Mon, Mar 21, 2005 - Page 3 News List

Taiwan Quick Take


■ Crime

Police seize 4,354 firearms

Police seized a total of 4,354 contraband guns last year, up a whopping 64.74 percent from the number uncovered in 2003, according to official tallies released yesterday. Of the seizures, 2,687 were homemade or modified pistols and the remainder were manufactured rifles or handguns. Among last year's seizures, 276 were high-power rifles, up from 108 in 2001. Over the past four years, CIB officials said the number of seized illegal firearms has continued to rise, indicating that the gun smuggling issue has become more serious.

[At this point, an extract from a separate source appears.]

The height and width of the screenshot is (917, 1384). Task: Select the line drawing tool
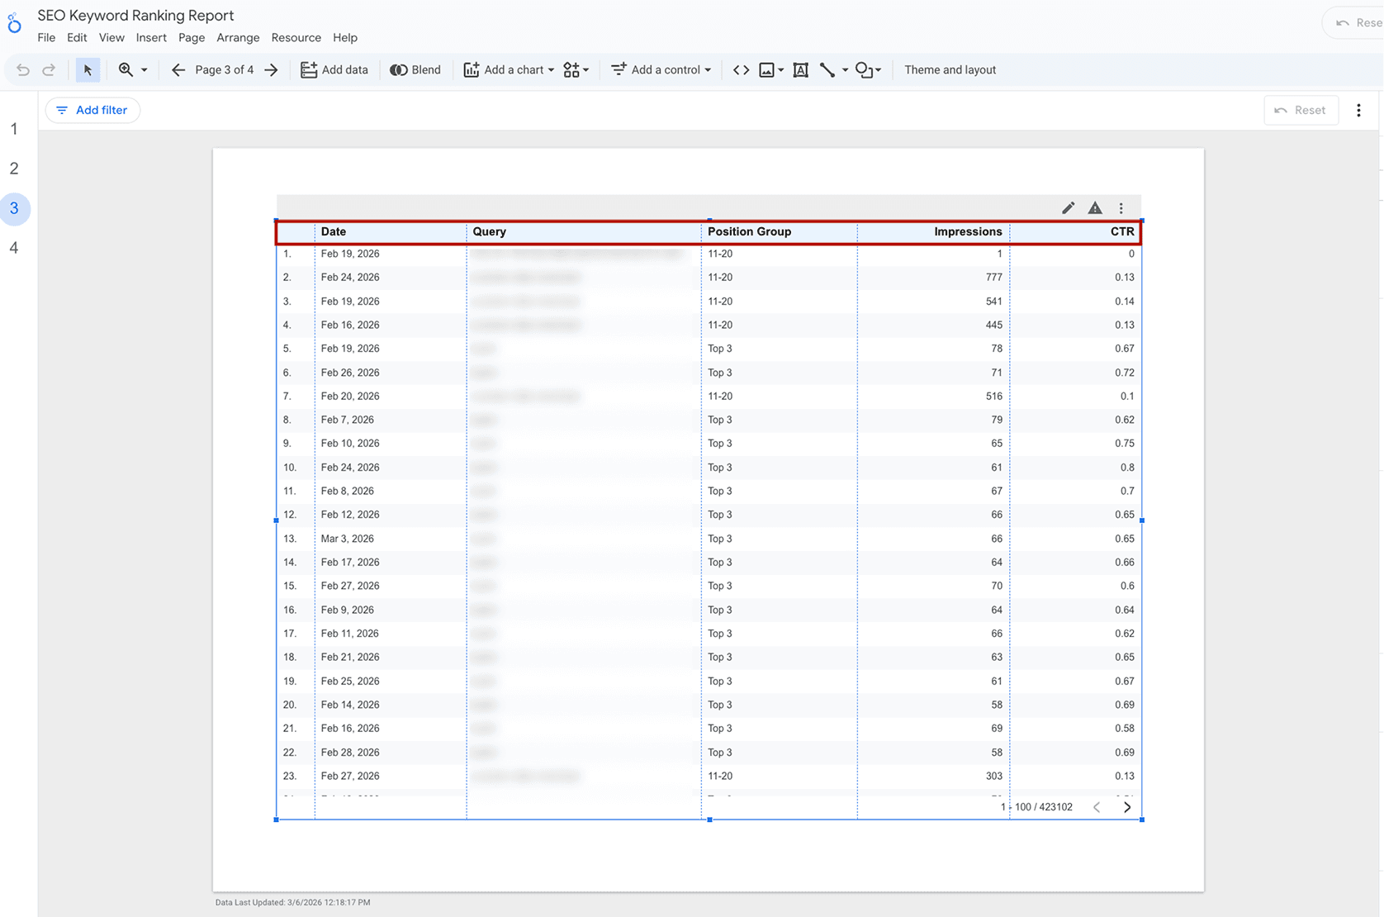point(827,69)
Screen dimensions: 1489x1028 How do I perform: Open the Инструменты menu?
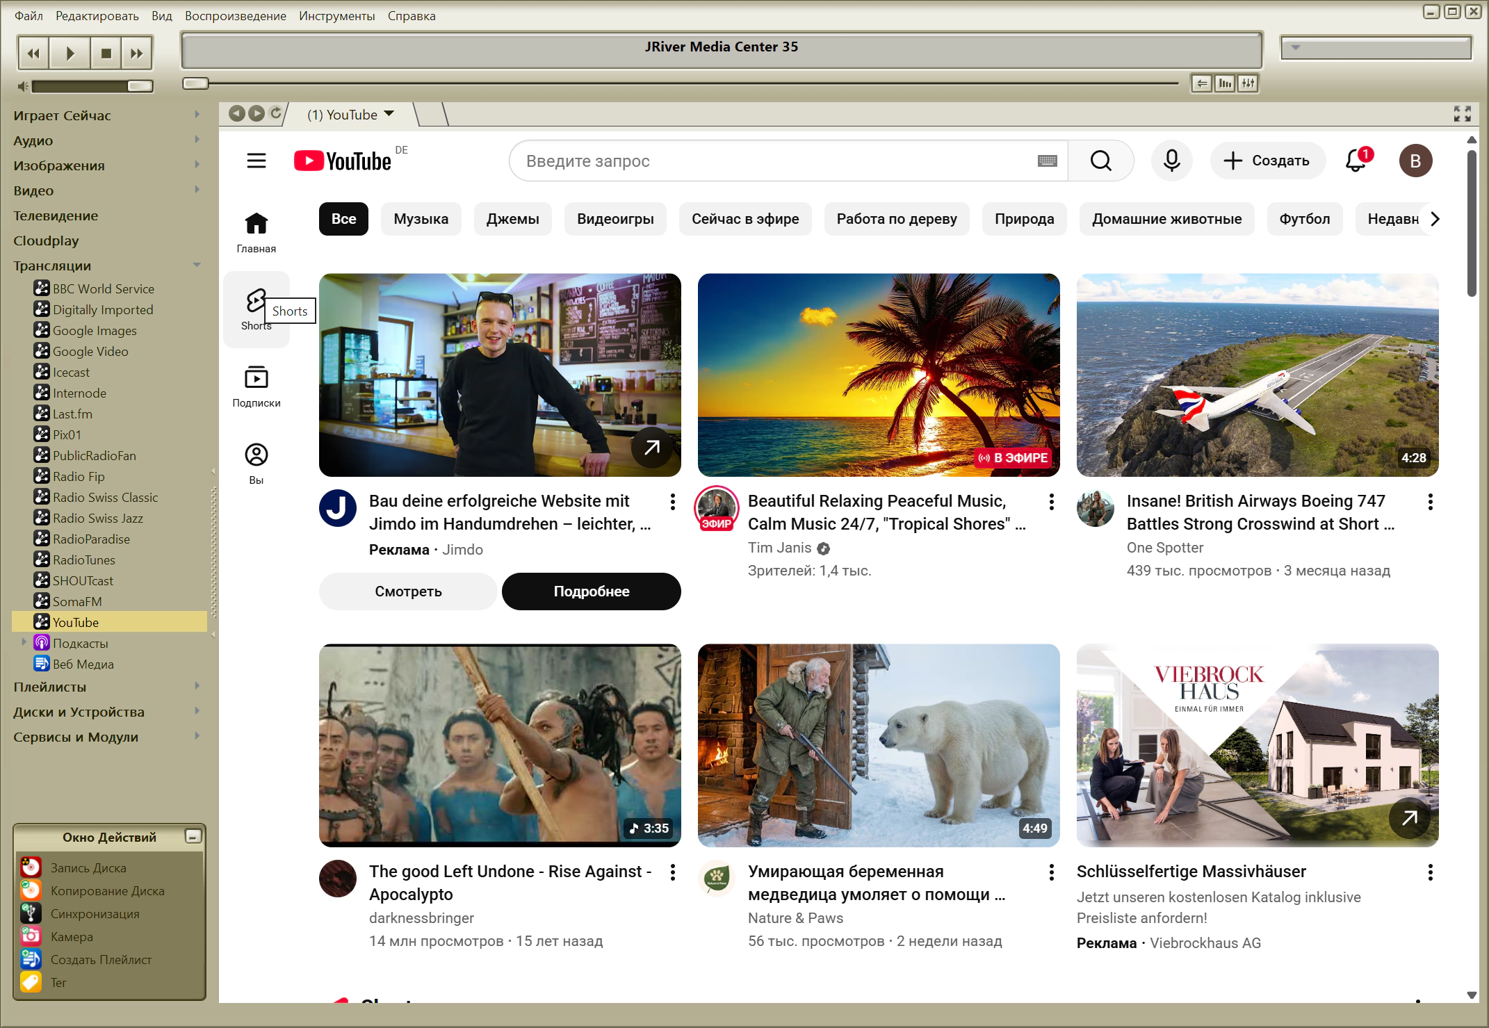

As the Cabinet has made crime-fighting a top priority, the officials said police forces around the nation will step up a crackdown on firearms smuggling to prevent the issue from further worsening.

■ Education

NTU fails to choose finalists

National Taiwan University (NTU) failed to choose its final presidential candidates yesterday. Another primary will be held soon to select the two final candidates, according to NTU president Chen Wei-Jao (陳維昭). A total of 319 representatives from administration, academia and alumni groups voted at the administrative meeting held by the university yesterday to decide on two final candidates from the six presidential hopefuls. The Ministry of Education will choose a new president for the university from between two candidates, who must get more than 160 votes from a total of 309 possible. Only Engineering college Dean Yang Yeong-bin (楊永斌), however, earned more than 50 percent of the votes and qualified to be a finalist in yesterday's election. Yang received 201 votes, followed by professor Lee Si-chen (李嗣涔), of the Department of Electrical Engineering, who received 153 votes. Politics professor Bau Tzong-ho (包宗和), chemistry professor Shie Ming-peng (彭旭明), NTU vice president Wu Ching-hsiung (吳靜雄) and atmospheric sciences professor Chen Tai-jen (陳泰然) also failed to attract more than 50 percent of the vote. Chen announced that the university will take another day to vote again to choose one candidate from among the five who failed to attract more than 50 percent of the vote yesterday. The university held its first presidential election in 1993, in which Chen was elected by the election committee. According to the university's regulations, each president can be re-elected twice, and serve for three four-year terms.

■ Academia

China criticized by experts

Academics from around the world criticized China Saturday for the enactment of its "Anti-Secession" Law, saying that it will escalate tension in the region. The scholars made the criticism at a seminar held by the Canadian Association for the Studies of International Development to discuss issues relating to "Taiwan and the International Community: Between NGOs, Development Agencies and the United Nations." It was presided over by Scott Simon, an associate professor from Ottawa University. Stephane Corcuff, a professor from Leon University in France, who served previously as a press officer at the French Institute in Taipei and has long studied Taiwan, said that both China and the international community have dealt with Taiwan unfairly and that peace should be established on the basis of fairness and justice. In the conclusion, almost all the participants agreed that China and Taiwan should engage in peaceful dialogue to reduce tension in the Taiwan Strait.